_Problem to solve_. Write each entry out again, exactly as it is written.

_Records shown_.
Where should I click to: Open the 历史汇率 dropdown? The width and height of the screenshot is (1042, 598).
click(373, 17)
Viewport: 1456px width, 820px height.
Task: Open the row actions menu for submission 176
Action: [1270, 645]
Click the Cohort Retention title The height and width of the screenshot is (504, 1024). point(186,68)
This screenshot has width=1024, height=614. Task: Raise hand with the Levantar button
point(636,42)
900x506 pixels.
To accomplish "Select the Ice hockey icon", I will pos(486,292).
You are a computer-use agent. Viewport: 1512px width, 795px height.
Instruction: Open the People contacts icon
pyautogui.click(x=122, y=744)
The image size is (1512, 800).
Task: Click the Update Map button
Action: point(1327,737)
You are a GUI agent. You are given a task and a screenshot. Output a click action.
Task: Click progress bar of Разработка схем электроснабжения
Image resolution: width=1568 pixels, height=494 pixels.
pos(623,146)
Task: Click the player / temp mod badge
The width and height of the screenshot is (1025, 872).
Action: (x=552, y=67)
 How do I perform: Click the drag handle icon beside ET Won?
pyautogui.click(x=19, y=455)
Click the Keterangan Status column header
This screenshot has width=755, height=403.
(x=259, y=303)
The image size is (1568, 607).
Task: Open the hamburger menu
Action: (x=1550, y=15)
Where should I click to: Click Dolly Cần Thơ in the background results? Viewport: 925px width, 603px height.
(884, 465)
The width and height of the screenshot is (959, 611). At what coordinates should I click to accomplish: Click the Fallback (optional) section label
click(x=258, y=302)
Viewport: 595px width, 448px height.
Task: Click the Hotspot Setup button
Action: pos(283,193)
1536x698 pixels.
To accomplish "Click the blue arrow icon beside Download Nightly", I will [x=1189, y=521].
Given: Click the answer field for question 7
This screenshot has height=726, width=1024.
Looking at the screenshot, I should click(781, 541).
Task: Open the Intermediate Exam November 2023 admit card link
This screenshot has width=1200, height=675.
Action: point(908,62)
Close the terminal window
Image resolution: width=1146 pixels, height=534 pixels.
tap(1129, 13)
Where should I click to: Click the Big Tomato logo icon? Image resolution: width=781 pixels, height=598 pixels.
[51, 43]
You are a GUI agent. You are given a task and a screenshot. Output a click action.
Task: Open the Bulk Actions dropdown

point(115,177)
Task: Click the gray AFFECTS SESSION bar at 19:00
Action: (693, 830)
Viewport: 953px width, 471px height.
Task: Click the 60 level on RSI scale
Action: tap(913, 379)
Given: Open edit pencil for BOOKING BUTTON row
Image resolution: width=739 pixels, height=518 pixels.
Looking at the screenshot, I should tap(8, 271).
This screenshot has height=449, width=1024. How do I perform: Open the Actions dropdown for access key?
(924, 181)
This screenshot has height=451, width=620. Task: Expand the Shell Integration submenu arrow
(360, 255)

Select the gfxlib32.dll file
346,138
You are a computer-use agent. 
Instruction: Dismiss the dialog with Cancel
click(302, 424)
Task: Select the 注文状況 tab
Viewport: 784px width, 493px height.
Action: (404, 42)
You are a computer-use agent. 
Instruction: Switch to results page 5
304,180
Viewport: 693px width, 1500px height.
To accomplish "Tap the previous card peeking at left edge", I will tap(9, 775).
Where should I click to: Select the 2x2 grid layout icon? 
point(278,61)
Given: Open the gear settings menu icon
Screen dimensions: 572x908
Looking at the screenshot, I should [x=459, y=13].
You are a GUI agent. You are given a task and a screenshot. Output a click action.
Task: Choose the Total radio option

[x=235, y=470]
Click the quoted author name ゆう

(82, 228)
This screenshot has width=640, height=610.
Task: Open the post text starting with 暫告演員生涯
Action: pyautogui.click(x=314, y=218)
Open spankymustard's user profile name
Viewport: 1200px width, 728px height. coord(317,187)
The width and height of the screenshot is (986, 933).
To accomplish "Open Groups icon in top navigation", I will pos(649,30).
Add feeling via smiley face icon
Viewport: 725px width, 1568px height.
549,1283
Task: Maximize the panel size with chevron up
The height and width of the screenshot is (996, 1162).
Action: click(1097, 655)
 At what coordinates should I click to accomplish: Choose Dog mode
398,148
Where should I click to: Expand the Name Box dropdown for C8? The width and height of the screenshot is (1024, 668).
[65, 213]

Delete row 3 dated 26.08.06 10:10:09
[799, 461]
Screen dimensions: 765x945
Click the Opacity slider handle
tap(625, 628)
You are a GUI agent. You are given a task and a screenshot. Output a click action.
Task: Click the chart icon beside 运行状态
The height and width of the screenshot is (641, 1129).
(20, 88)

_Expected answer_.
Where should I click to: Open the 历史汇率 dropdown? The width and height of the screenshot is (1042, 598).
click(373, 17)
Viewport: 1456px width, 820px height.
Task: Open the row actions menu for submission 176
Action: [1270, 645]
Click the Cohort Retention title The height and width of the screenshot is (504, 1024). point(186,68)
This screenshot has width=1024, height=614. Task: Raise hand with the Levantar button
point(636,42)
900x506 pixels.
To accomplish "Select the Ice hockey icon", I will pos(486,292).
You are a computer-use agent. Viewport: 1512px width, 795px height.
Instruction: Open the People contacts icon
pyautogui.click(x=122, y=744)
The image size is (1512, 800).
Task: Click the Update Map button
Action: point(1327,737)
You are a GUI agent. You are given a task and a screenshot. Output a click action.
Task: Click progress bar of Разработка схем электроснабжения
Image resolution: width=1568 pixels, height=494 pixels.
pos(623,146)
Task: Click the player / temp mod badge
The width and height of the screenshot is (1025, 872).
Action: (x=552, y=67)
 How do I perform: Click the drag handle icon beside ET Won?
pyautogui.click(x=19, y=455)
Click the Keterangan Status column header
This screenshot has width=755, height=403.
(x=259, y=303)
The image size is (1568, 607).
Task: Open the hamburger menu
Action: (x=1550, y=15)
Where should I click to: Click Dolly Cần Thơ in the background results? Viewport: 925px width, 603px height.
(884, 465)
The width and height of the screenshot is (959, 611). At what coordinates should I click to accomplish: Click the Fallback (optional) section label
click(x=258, y=302)
Viewport: 595px width, 448px height.
Task: Click the Hotspot Setup button
Action: pos(283,193)
1536x698 pixels.
To accomplish "Click the blue arrow icon beside Download Nightly", I will [x=1189, y=521].
Given: Click the answer field for question 7
This screenshot has height=726, width=1024.
Looking at the screenshot, I should click(781, 541).
Task: Open the Intermediate Exam November 2023 admit card link
This screenshot has width=1200, height=675.
Action: point(908,62)
Close the terminal window
Image resolution: width=1146 pixels, height=534 pixels.
tap(1129, 13)
Where should I click to: Click the Big Tomato logo icon? Image resolution: width=781 pixels, height=598 pixels.
[51, 43]
You are a GUI agent. You are given a task and a screenshot. Output a click action.
Task: Open the Bulk Actions dropdown

point(115,177)
Task: Click the gray AFFECTS SESSION bar at 19:00
Action: (693, 830)
Viewport: 953px width, 471px height.
Task: Click the 60 level on RSI scale
Action: tap(913, 379)
Given: Open edit pencil for BOOKING BUTTON row
Image resolution: width=739 pixels, height=518 pixels.
Looking at the screenshot, I should tap(8, 271).
This screenshot has height=449, width=1024. How do I perform: Open the Actions dropdown for access key?
(924, 181)
This screenshot has height=451, width=620. Task: Expand the Shell Integration submenu arrow
(360, 255)

Select the gfxlib32.dll file
346,138
You are a computer-use agent. 
Instruction: Dismiss the dialog with Cancel
click(302, 424)
Task: Select the 注文状況 tab
Viewport: 784px width, 493px height.
Action: (404, 42)
You are a computer-use agent. 
Instruction: Switch to results page 5
304,180
Viewport: 693px width, 1500px height.
To accomplish "Tap the previous card peeking at left edge", I will tap(9, 775).
Where should I click to: Select the 2x2 grid layout icon? 
point(278,61)
Given: Open the gear settings menu icon
Screen dimensions: 572x908
Looking at the screenshot, I should [x=459, y=13].
You are a GUI agent. You are given a task and a screenshot. Output a click action.
Task: Choose the Total radio option

[x=235, y=470]
Click the quoted author name ゆう

(82, 228)
This screenshot has width=640, height=610.
Task: Open the post text starting with 暫告演員生涯
Action: pyautogui.click(x=314, y=218)
Open spankymustard's user profile name
Viewport: 1200px width, 728px height. coord(317,187)
The width and height of the screenshot is (986, 933).
To accomplish "Open Groups icon in top navigation", I will pos(649,30).
Add feeling via smiley face icon
Viewport: 725px width, 1568px height.
549,1283
Task: Maximize the panel size with chevron up
The height and width of the screenshot is (996, 1162).
Action: click(1097, 655)
 At what coordinates should I click to accomplish: Choose Dog mode
398,148
Where should I click to: Expand the Name Box dropdown for C8? The width and height of the screenshot is (1024, 668).
[65, 213]

Delete row 3 dated 26.08.06 10:10:09
[799, 461]
Screen dimensions: 765x945
Click the Opacity slider handle
tap(625, 628)
You are a GUI agent. You are given a task and a screenshot. Output a click action.
Task: Click the chart icon beside 运行状态
The height and width of the screenshot is (641, 1129).
(20, 88)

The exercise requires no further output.